Jobs program for US veterans exceeds goal, officials say

2013-05-01T00:00:00Z Jobs program for US veterans exceeds goal, officials sayThe Associated Press The Associated Press
May 01, 2013 12:00 am  • 

WASHINGTON - First lady Michelle Obama announced Tuesday that companies participating in a program to help veterans find work have hired or trained 290,000 veterans and military spouses since August 2011, nearly tripling the original goal of the program with about eight months to spare.

Obama said Tuesday that the program, called Joining Forces, has also generated pledges from businesses to hire or train another 435,000 in the next five years.

The new hiring projections came at a White House event with veterans and company executives that also featured President Obama, Vice President Joe Biden and Jill Biden.

The president said too many companies still don't recognize the skills that service members acquire as part of their military service.

If they can save lives on the battlefield, they can work in an ambulance or hospital, and if they can oversee a convoy of equipment, they can help oversee a company's supply chain, he said.

"Too often, just when these men and women are looking forward to the next chapter of their lives, they are stuck in neutral," the president said.

Overall, the unemployment rate for veterans is actually lower than that for nonveterans. The nation's youngest veterans are the exception to that longstanding trend, with nearly one of five under age 25 looking for a job. The unemployment rate last year was also in double digits for those 25-34.

• [EXERCISE PROMPT]: Please write the next few paragraphs of the news article on the jobs program for veterans, picking up after its final sentence.

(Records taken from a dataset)
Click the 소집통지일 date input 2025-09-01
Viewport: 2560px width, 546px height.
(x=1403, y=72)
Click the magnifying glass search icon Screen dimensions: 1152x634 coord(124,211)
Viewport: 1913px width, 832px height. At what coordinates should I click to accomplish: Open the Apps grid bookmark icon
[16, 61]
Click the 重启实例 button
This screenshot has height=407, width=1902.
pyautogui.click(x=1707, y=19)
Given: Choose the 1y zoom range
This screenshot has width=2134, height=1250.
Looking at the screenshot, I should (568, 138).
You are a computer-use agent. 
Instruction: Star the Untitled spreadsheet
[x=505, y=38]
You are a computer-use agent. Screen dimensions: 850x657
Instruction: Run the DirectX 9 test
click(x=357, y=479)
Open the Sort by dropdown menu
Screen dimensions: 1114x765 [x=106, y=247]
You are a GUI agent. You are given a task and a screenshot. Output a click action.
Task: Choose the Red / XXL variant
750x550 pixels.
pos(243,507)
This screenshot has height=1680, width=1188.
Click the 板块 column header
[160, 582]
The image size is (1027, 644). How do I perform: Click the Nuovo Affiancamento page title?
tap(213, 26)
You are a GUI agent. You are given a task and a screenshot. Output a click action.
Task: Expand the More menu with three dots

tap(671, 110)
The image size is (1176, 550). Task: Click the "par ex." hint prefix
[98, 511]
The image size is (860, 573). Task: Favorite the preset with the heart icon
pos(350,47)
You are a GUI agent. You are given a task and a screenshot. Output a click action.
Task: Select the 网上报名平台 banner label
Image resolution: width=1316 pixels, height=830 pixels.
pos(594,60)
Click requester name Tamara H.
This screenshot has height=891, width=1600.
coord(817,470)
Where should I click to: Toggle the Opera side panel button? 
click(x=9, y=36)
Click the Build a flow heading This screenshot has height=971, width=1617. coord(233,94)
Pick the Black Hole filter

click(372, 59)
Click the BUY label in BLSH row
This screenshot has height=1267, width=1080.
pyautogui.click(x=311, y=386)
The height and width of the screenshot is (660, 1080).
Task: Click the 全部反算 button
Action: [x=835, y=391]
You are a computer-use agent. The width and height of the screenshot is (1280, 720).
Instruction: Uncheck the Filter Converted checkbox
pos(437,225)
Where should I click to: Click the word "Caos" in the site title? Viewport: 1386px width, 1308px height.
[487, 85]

• [RESPONSE]:
Overall, the unemployment rate for those veterans serving since the Sept. 11 attacks stood at 9.9 percent last year, a significant improvement from the previous year.

Obama noted that he has proposed a permanent extension of a tax break that Congress approved in late 2011. Employers get up to a $5,600 tax credit for hiring a veteran out of work for more than six months, or up to $9,600 for hiring a disabled veteran out of work for the same amount of time.

But Mrs. Obama said more help is needed. She called on private companies to step up hiring to keep up with the demand that will occur as nearly 1 million members of the military become civilians in the next few years.

"These efforts are about so much more than a paycheck. This is about giving these men and women a source of identity and purpose," she said. "This is about providing thousands of families with financial security and giving our veterans and military spouses the confidence that they can provide a better future for their children."